Dems unload ‘overwhelming’ impeachment case on the Senate — even as they press for more
Instead, they decided to hammer senators with everything they had: an all-day torrent of intricate information, peppered with screenshots of deposition transcripts, emails, text messages and about 50 video clips — nearly three times more than House Republicans used during the entirety of their arguments in the 1999 Clinton trial.
It was a presentation that seemed designed to demonstrate what Democrats have long professed: that the facts of the Ukraine scandal threatening Trump’s presidency are so overwhelming as to be almost infallible. As Republicans harangued Democrats for failing to “do their homework,” the House managers were intent to emphasize just how much “homework” they did.
“We have some very long days yet to come,” Schiff warned the Senate as he kicked off the House’s arguments on Wednesday. He added, “Over the coming days, we will present to you and to the American people the extensive evidence collected in the House’s inquiry into the president’s abuse of power, overwhelming evidence … despite his unprecedented obstruction into that misconduct.”
What followed was a painstaking chronology of Democrats’ case that Trump pressured Ukraine to investigate his political rivals and obstructed Congress’ investigation of the alleged scheme.
The Democrats included lengthy reconstructions of the April ouster of the U.S. ambassador to Ukraine, Marie Yovanovitch, who Trump’s associates viewed as an obstacle in their quest to launch the investigations. They picked apart Trump’s decision in May to cancel Vice President Mike Pence’s trip to Ukraine, which Ukraine had sought as an important gesture of support.
The House lawmakers also dissected a two-week stretch in July during which administration officials agonized over Trump’s decision to withhold military aid from Ukraine amid his call for investigations.

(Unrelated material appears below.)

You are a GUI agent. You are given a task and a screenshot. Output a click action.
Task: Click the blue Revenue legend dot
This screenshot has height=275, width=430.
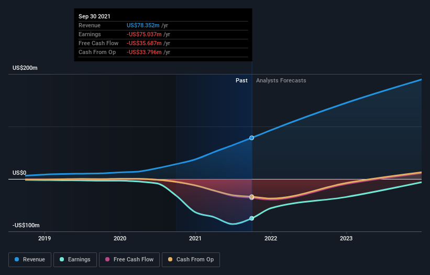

And they recounted at length the turmoil this hold on aid provoked in the diplomatic corps in August and September.
To one Senate Republican, the firehose of evidence was an education in itself, for him and his colleagues.
“Nine out of 10 senators will tell you they haven’t read a full transcript of the proceedings in the House,” Sen. John Kennedy (R-La.) quipped. “And the 10th senator who says he has is lying.”
Some Republicans even sounded envious of the Democrats’ use of multimedia during the trial and wished Trump’s defense team would follow suit. Rep. Matt Gaetz (R-Fla.), one of Trump’s top defenders, said Democrats have been presenting their case to the public like it’s “cable news” — but lamented that the defense team’s case presented more like “an 8th grade book report.”
“Actually, no, I take that back,” he added, because an 8th grader would actually know how to use PowerPoint and iPads.